Heating effects were observed when high power microwave pulses were applied at higher repetition rates corresponding to average powers >1 W. The effects were particularly clear at higher temperatures (>65 K) where both DNP enhancements, and electron spin echo signals become strongly temperature dependent. Large variations in electron spin echo amplitude were observed over time-scales of tens of seconds during and after the application of high-power chirp pulses. These were clearly temperature related as the same effect was observed for chirp frequency ranges both inside and outside the nitroxide line. Above 70 K significant reductions in echo amplitude of sometimes more than 75% over periods of a minute were observed during excitation, recovering over similar periods when the microwaves were switched off. This effect introduces some uncertainty in determining the exact sample temperature. It was less clear whether this was significant at lower temperatures where dielectric losses are expected to be smaller81.

It should be noted that in these experiments both the sample and sample tube are effectively isolated from direct helium flow by the surrounding sample holder, and the thermal time constant associated with sample heating/cooling was typically much longer than the time constants associated with the DNP enhancement, especially at higher temperatures. Heating effects were mitigated by waiting for 1-2 mins before each new DNP measurement to make sure the sample had returned to thermal equilibrium.

The sample holder was designed in this way to avoid ice forming on the sample and piezo-motors during cold sample loading. However, it could be beneficial to improve sample cooling in future experiments. It should also be emphasized that the microwave dielectric losses are still relatively small, and the sample remains practically transparent at these frequencies (up to the glass transition temperature, usually well above 150 K, when microwave dielectric losses become very large). This is monitored by adjusting the position of the roof mirror beneath the sample and observing any resultant phase changes in return signals.

DNP and ELDOR experiments

For pulsed DNP experiments, microwave sweep parameters were first optimised (repetition rate, sweep range and pulse length), and then a single shot RF π/2 pulse of length (10 μs) was applied and the resulting FID signal was detected. All pulse sequencies used in this study are shown in Fig. 10. ELDOR measurements with the microwave inversion chirp pulse were normalised to ELDOR measurements without the chirp pulse. The detection pulses used a standard Hahn spin echo sequence at 94 GHz with rectangular pulses of 100 ns duration at reduced power levels. The electron spin echo pulse sequence was applied 4 μs after the chirp pulse. The time interval between π/2 and π pulses was set to 400 ns. Echo height is read after every 1024 averages at or above 84 K. At temperatures below 84 K fewer averages were required due to the improved signal-to-noise ratio. The experiment was run by keeping the observer frequency fixed at 94 GHz, whilst varying both the magnetic field and the frequency range of the chirp pulse.
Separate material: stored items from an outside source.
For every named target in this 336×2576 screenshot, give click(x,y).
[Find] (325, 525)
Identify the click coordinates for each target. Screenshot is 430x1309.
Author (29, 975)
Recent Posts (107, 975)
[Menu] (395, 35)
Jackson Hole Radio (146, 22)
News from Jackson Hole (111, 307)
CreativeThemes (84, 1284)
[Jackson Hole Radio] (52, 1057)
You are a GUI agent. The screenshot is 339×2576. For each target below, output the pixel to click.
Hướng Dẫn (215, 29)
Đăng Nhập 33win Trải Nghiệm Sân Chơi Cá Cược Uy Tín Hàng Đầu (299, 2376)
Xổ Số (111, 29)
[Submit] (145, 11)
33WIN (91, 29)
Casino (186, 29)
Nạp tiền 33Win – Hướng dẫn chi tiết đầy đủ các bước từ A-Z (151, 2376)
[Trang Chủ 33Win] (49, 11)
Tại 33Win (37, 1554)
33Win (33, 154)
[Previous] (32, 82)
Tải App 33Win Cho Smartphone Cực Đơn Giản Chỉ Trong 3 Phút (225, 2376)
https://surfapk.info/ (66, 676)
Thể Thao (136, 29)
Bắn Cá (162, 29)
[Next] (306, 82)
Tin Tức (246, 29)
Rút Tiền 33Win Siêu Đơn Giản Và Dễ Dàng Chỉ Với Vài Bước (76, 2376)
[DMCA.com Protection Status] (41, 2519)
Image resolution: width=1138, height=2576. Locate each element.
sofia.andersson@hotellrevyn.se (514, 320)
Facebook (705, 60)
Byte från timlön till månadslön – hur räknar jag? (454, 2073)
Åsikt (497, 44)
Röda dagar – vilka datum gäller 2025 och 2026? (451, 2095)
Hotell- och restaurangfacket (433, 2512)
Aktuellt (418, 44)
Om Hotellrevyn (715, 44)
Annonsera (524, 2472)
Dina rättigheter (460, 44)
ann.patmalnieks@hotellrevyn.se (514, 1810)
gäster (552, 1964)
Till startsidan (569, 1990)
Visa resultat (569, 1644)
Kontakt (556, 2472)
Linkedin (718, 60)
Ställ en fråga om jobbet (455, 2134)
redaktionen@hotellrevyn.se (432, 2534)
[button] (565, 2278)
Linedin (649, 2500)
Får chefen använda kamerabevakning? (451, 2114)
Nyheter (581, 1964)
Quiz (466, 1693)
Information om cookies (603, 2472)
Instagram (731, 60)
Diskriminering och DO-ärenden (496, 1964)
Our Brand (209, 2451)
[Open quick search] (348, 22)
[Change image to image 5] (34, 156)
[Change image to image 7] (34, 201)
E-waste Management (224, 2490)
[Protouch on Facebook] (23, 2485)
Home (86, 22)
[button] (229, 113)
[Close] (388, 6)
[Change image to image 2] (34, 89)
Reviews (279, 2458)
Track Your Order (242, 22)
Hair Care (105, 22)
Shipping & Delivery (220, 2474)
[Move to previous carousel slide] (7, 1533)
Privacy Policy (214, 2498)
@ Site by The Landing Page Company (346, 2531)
Fig. 10: EPR and DNP pulse sequences.
figure 10

Schematic diagrams illustrating the pulse sequences used in the DNP and EPR experiments. For the DNP experiments either single frequency cw radiation or inverting pulsed radiation (rectangular or chirp) was used to create a polarisation gradient across the sample. DNP enhancements were taken by measuring the integral of the FID with and without microwave radiation. ELDOR experiments were used to give a qualitative indication of electron polarisation across the line as a function of pumping frequency.

Relaxation measurement of electrons and protons

The decay of proton polarisation after 5 s of high-power chirp pulse DNP was measured and fitted with \(A\exp (-x/{T}_{1n})\) to obtain the T1n at different temperatures. The effective T1e* was determined by exponentially fitting the electron spin echo height as a function of shot repetition time using \(A(1-\exp (-SRT/{T}_{1e\ast }))\). It should be noted that this is an effective T1e as it does not take into account spin diffusion. The electron phase memory time Tm was measured by two-pulse spin-echo decay experiments at relatively low power levels using long pulses (100 ns and 200 ns or longer) to reduce the effects of instantaneous diffusion.